TASK TO CARRY OUT:
Please set down, unchanged, each line from the one with "Task: Click the Sauvegarder button" to the final line of the data below, both included. Drop the pictures.

Stored records:
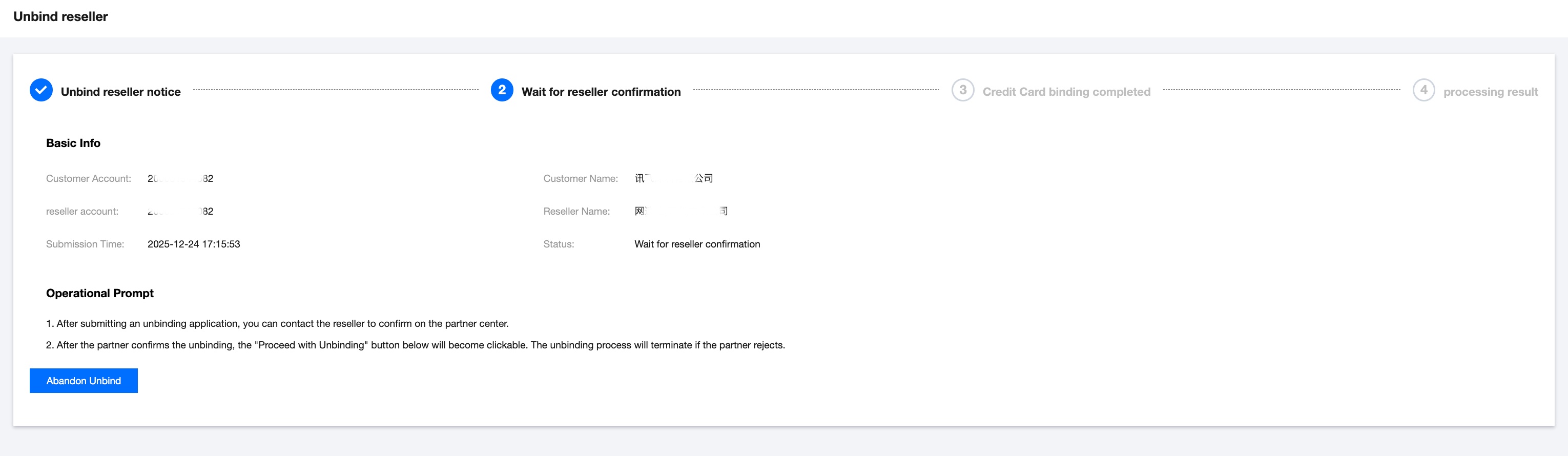Image resolution: width=1568 pixels, height=456 pixels.
Task: Click the step 2 number circle
Action: [x=502, y=90]
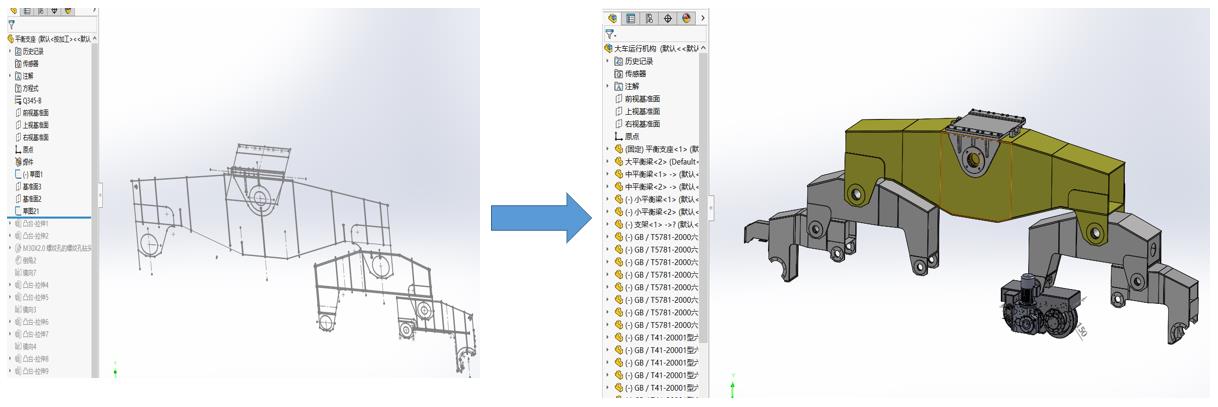Viewport: 1218px width, 407px height.
Task: Click the 传感器 sensor icon in the assembly tree
Action: click(x=618, y=74)
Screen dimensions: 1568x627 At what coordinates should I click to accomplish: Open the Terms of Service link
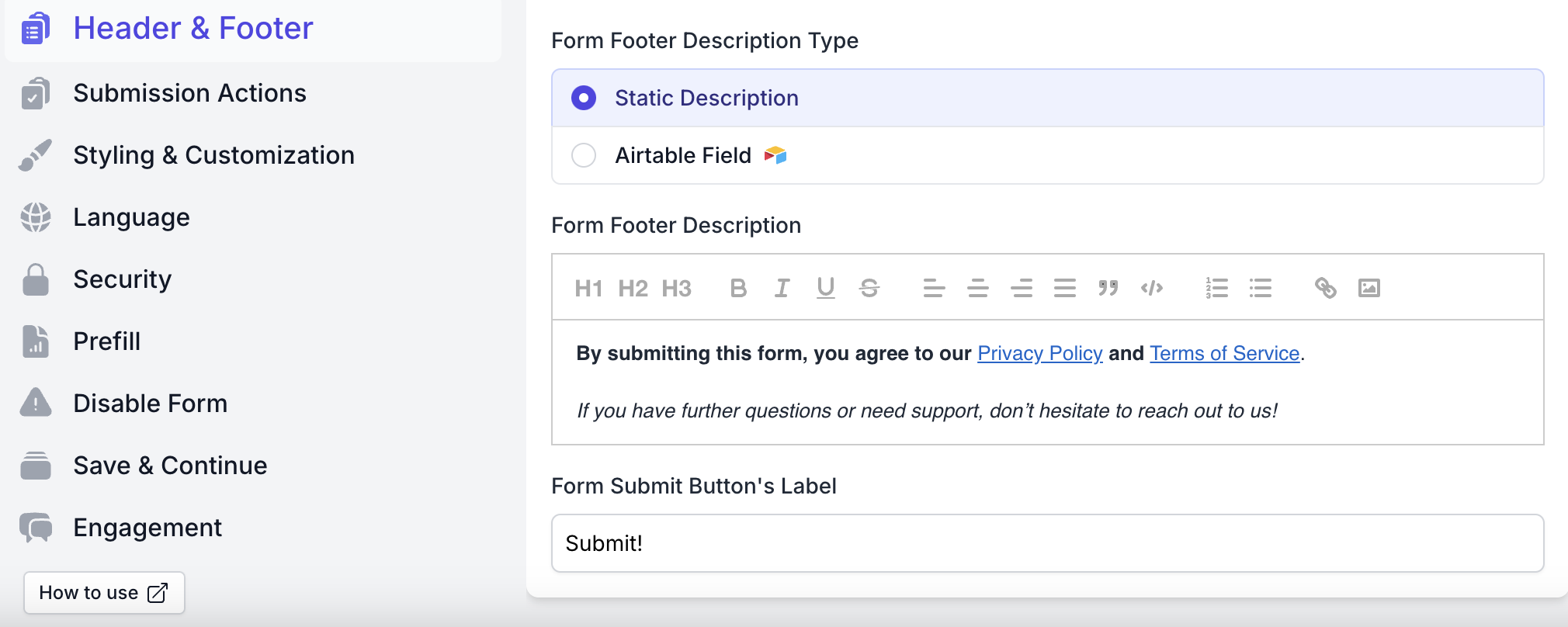[x=1224, y=353]
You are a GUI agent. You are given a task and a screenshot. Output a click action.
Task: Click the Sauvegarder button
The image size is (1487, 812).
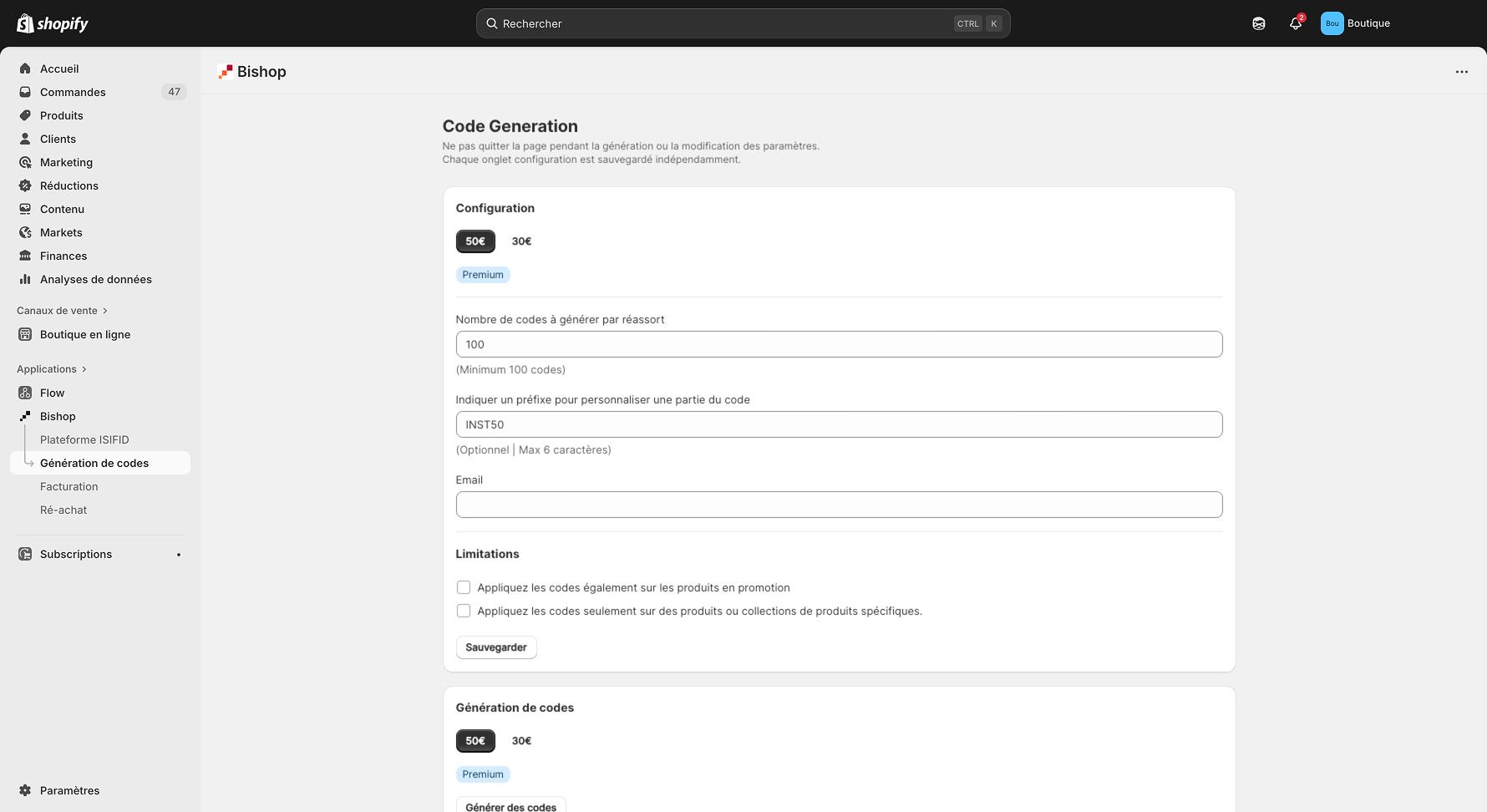coord(495,647)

REPLY:
Task: Click the Sauvegarder button
The image size is (1487, 812).
coord(495,647)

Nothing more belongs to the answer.